Elle se tourne vers le père :

« Qu’est-ce que vous nous dites ?

— Qu’on n’a pas été adultes, que des menaces de morts ne sont pas des menaces de mort, je ne peux pas accepter qu’on dise que je veux tuer mon enfant.

— Je me permets de vous interrompre. ‘Putain, je vais le tuer’, c’est ce que vous avez dit.

— Peut-être que je me suis emporté, la colère m’a fait dire tout et n’importe quoi. Mais je n’ai jamais levé la main sur mes trois enfants. Certes, j’ai un souci dans mon éducation, j’ai eu une enfance très difficile, je n’avais pas conscience que j’exerçais de la violence verbale. Et puis, j’ai énormément de mal à aller contre mes émotions. Comme on n’avait pas d’outils à mon époque, je suis allé dans le cannabis.

— C’est ce que vous me dites, monsieur, je l’entends, et les violences contre votre fils ?

— Le jour où c’est parti en cacahuète elle a cru que je l’avais tapé avec un sac, alors que j’ai tapé dans un sac accroché à la poignée, et que ça l’a projeté sur lui.

— Le tribunal a un peu de mal à y croire.

— Je ne tape pas les enfants.

— Pourquoi étiez-vous énervé ?

— On était en embrouille, le petit criait tous les jours, on a un enfant qui est très difficile. On se fait réveiller tous les jours par les cris stridents de notre enfant.

— Que ce soit compliqué, on le comprend. Mais c’est un enfant en bas âge, et en plus il souffre d’un handicap.

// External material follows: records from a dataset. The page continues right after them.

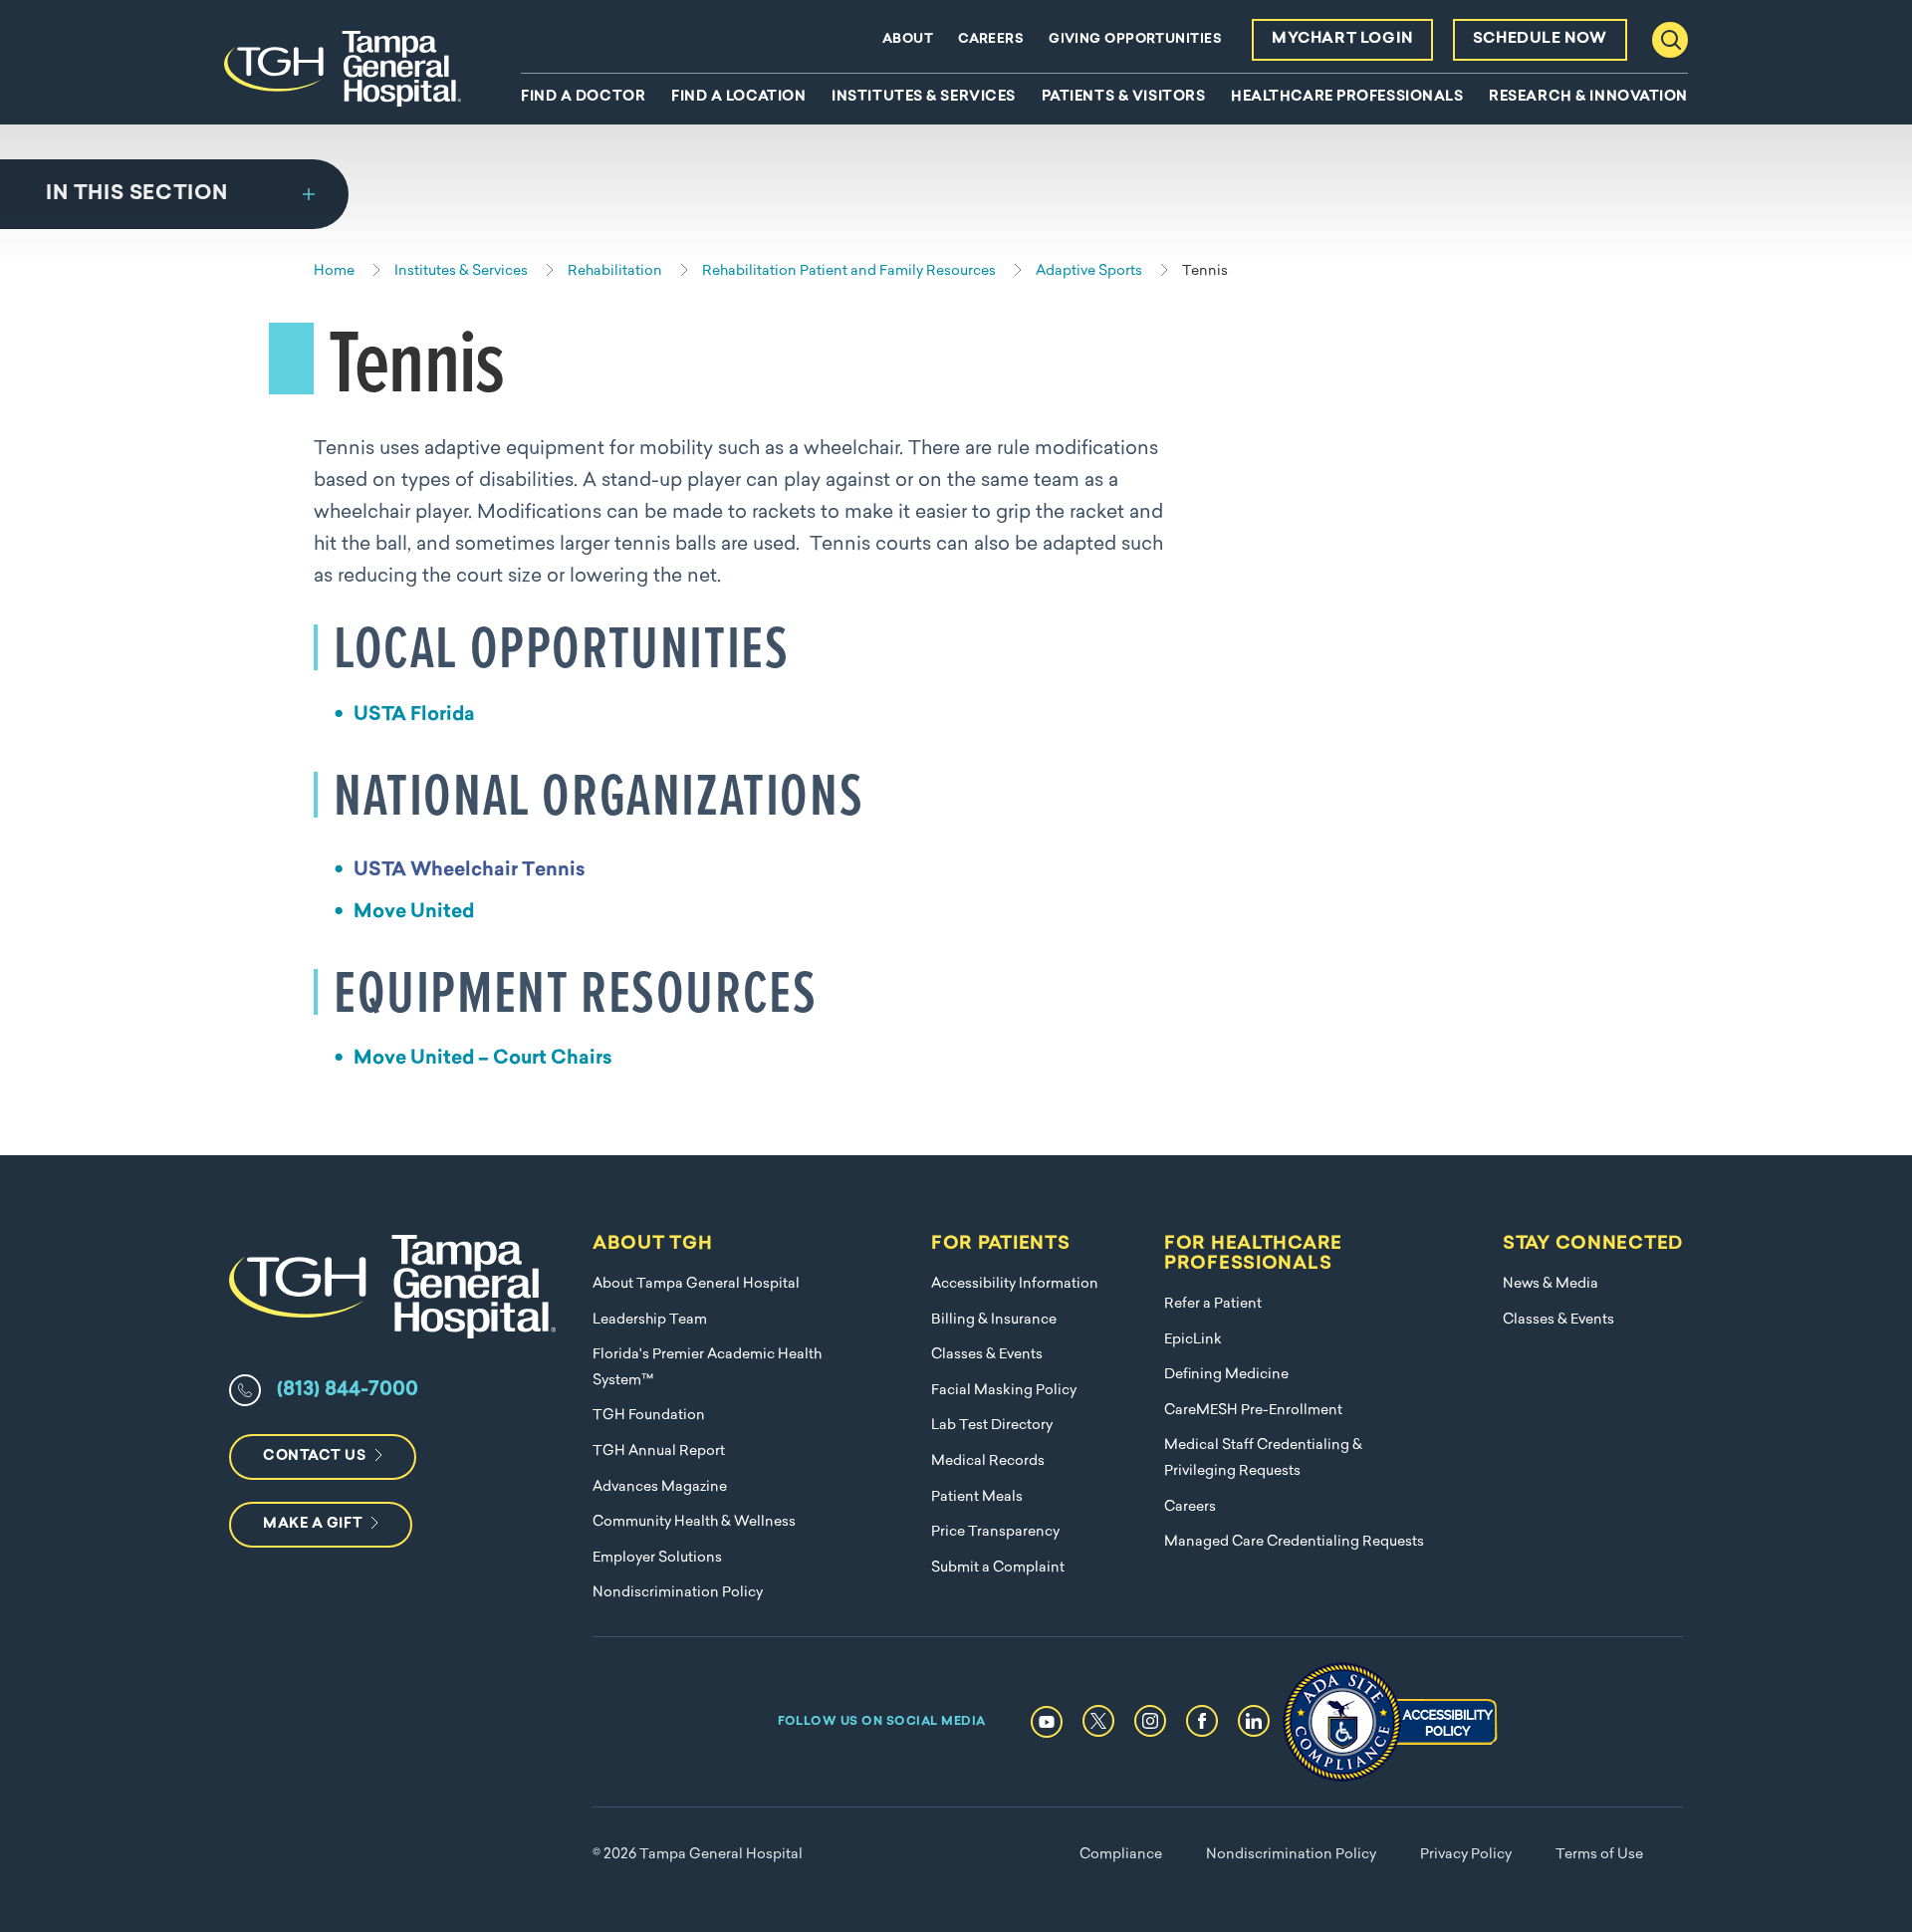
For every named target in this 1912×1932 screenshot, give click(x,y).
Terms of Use (1599, 1854)
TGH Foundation (649, 1415)
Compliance (1120, 1854)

— Ensuite, madame s’énerve, elle est venue me charger, elle a voulu me mettre une claque.

— Ce n’est pas ce que vous aviez dit.

— Qu’est-ce que j’avais dit ?

— Ce n’est pas à vous de poser la question, la question est de savoir ce dont vous vous souvenez.

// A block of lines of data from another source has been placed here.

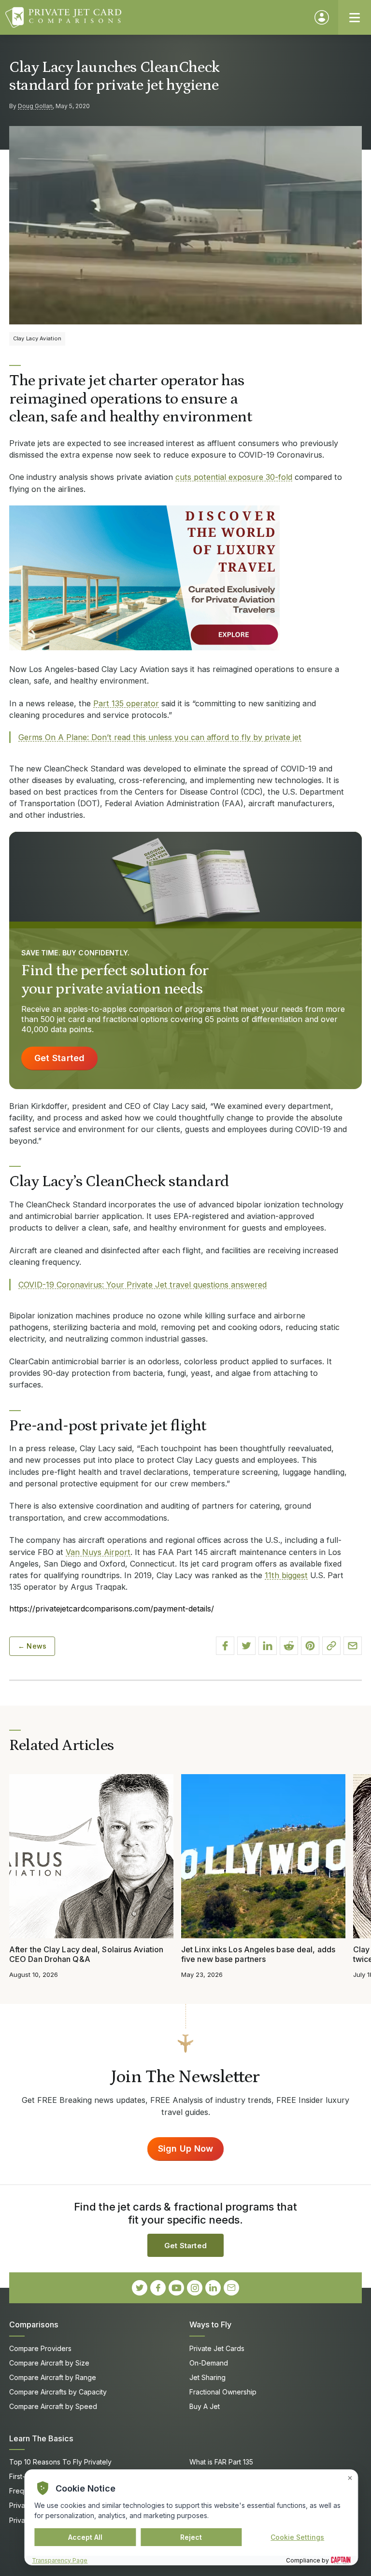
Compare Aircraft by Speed (53, 2406)
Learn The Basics (41, 2438)
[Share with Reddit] (289, 1646)
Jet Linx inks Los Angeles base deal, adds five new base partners (258, 1954)
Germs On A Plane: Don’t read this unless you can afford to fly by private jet (159, 737)
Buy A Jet (204, 2406)
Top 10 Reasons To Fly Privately (60, 2462)
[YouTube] (176, 2288)
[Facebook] (158, 2288)
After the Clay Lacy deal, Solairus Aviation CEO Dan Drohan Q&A (86, 1954)
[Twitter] (139, 2288)
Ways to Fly (210, 2324)
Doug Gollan (35, 106)
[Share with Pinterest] (310, 1646)
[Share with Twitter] (246, 1646)
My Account (321, 17)
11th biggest (286, 1575)
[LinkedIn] (213, 2288)
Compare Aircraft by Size (49, 2363)
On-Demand (208, 2363)
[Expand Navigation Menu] (354, 17)
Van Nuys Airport (98, 1552)
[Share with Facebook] (225, 1646)
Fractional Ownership (223, 2392)
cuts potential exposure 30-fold (233, 477)
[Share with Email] (352, 1646)
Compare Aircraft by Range (52, 2377)
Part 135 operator (126, 703)
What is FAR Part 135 (221, 2462)
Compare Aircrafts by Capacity (58, 2392)
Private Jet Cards (216, 2348)
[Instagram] (194, 2288)
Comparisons (33, 2324)
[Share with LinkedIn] (267, 1646)
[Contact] (231, 2288)
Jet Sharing (207, 2377)
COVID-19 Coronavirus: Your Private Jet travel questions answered (142, 1284)
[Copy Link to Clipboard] (331, 1646)
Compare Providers (40, 2348)
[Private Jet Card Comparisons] (155, 17)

— Je l’attrape par les poignets, la pousse et la sors de l’appartement.

— Alors à quel moment elle se cogne la tête ?

— Peut-être au moment où je l’ai repoussée, je ne peux pas vous dire.

— Et sur les violences habituelles ?

— Je ne tape pas, j’ai été assez tapé étant gamin pour savoir qu’il ne faut pas reproduire ces choses-là. »

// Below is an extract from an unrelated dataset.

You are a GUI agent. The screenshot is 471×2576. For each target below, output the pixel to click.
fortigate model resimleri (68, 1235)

« ‘Je vais le tuer’, c’est une menace de mort »

La procureure remet l’église au centre du village : « Le sac qui frappe le visage de votre fils, ce sont des violences. ‘Je vais le tuer’, c’est une menace de mort. » Elle admet qu’à son avis, les violences sur conjointes ne sont peut-être pas caractérisées, mais elle insiste sur le fait que le petit a été exposé à des violences extrêmes, qu’il est manifestement perturbé par ce qu’il a vécu, et que ça ne doit pas se reproduire. « L’intérêt primordial, c’est son développement. » Elle requiert 12 mois de sursis probatoire, avec obligation de soins psychologiques et de travail.

Comme souvent lors de ces audiences à juge unique, le prévenu se défend seul, et ne dit pas grand-chose : « Je ne voudrais pas reproduire ce qu’il s’est passé. Si on me laisse une chance je montrerai que tout ceci est fini. » La juge décide de le relaxer pour les violences sur sa conjointe, et de le condamner pour le reste à neuf mois de prison avec sursis probatoire, obligations de soins psy, en addictologie, et de travail.